Formalin-fixed tissues were included in paraffin following standard histology techniques. Four-micrometer serial sections were transferred to glass slides coated with poly-lysine and rehydrated by immersion in 100% xylene and in a graded ethanol series (100%, 95%, 90%, 80%, and 70%). Sections were then heat treated in a microwave cooker to enhance antigenicity and allow epitope unmasking: twice for 5 minutes each in 1 mm EDTA, pH 8, for CD31, CD34, and vWF antigens, and three times for 4 minutes each in 0.01 M buffer citrate, pH 6, for the Flk-1 antigen. Endogenous peroxidases were inhibited for 15 minutes at room temperature (RT) with 3% hydrogen peroxide. Samples were then blocked for 20 minutes with 20% normal blocking serum, and the appropriate mixture of primary antibodies was subsequently added to serial sections: mouse anti-CD31 (clone JC/70A, DAKO), diluted 1:10, 30 minutes at RT; mouse anti-CD34 (Serotec, Raleigh, North Carolina), diluted 1:50, 30 minutes at 37° C; rabbit anti-vWF (DAKO), diluted 1:20, 30 minutes at RT; and mouse anti-Flk-1 (Santa Cruz Biotechnology, Santa Cruz, California), diluted 1:50, 45 minutes at RT. After washings, sections were incubated for 30 minutes with appropriate secondary antibodies conjugated to biotin and processed according to the avidin/biotin peroxidase complex method with kit reagents (mouse IgG and rabbit IgG Vectastain; Vector Laboratories, Burlingame, California). Peroxidase activity was shown with 3,3′-diaminobenzidine (Menarini-Biogenex, San Ramon, California) in PBS, and counterstaining was performed with hematoxylin-eosin. To exclude false positives produced by nonspecific binding of the secondary antibody, all of the tissues were treated in the same manner with buffer substituting for the primary antibody.
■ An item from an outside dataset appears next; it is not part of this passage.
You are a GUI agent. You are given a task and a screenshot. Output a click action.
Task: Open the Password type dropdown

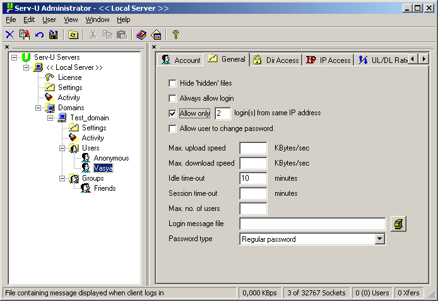point(379,239)
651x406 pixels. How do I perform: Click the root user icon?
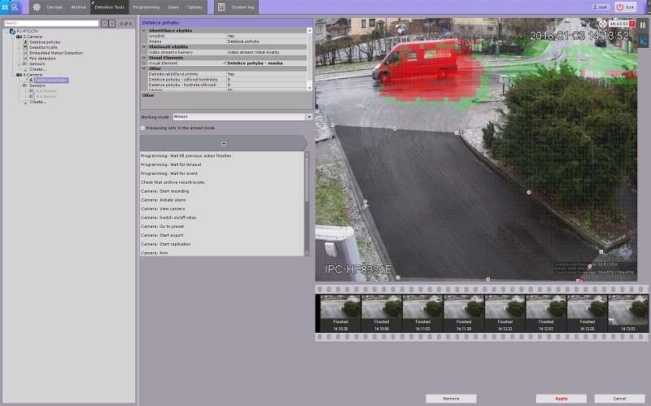click(x=596, y=7)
Cord Formation on Matrigel

Two hundred and seventy microliters of Matrigel (12.5 mg/ml) (Becton Dickinson, Bedford, Massachusetts) at 4° C were transferred to prechilled 24-well culture plates using sterile pipette tips that had been cooled to −20° C before use. After gentle agitation to ensure even coating, plates were incubated for 30 minutes at 37° C to allow the Matrigel to solidify. CD34+/CD31− cells were then seeded at a concentration of 6 × 104/well in EBM growth medium (Alessandri et al, 1998). Cord formation was obtained after 24 hours of incubation.

Electron Microscopy

Selected cultured explants were fixed in 2.5% glutaraldehyde immediately after preparation, postfixed in osmium tetroxide, embedded in Epon-Aaraldite, and observed under a Zeiss CEM 902 electron microscope.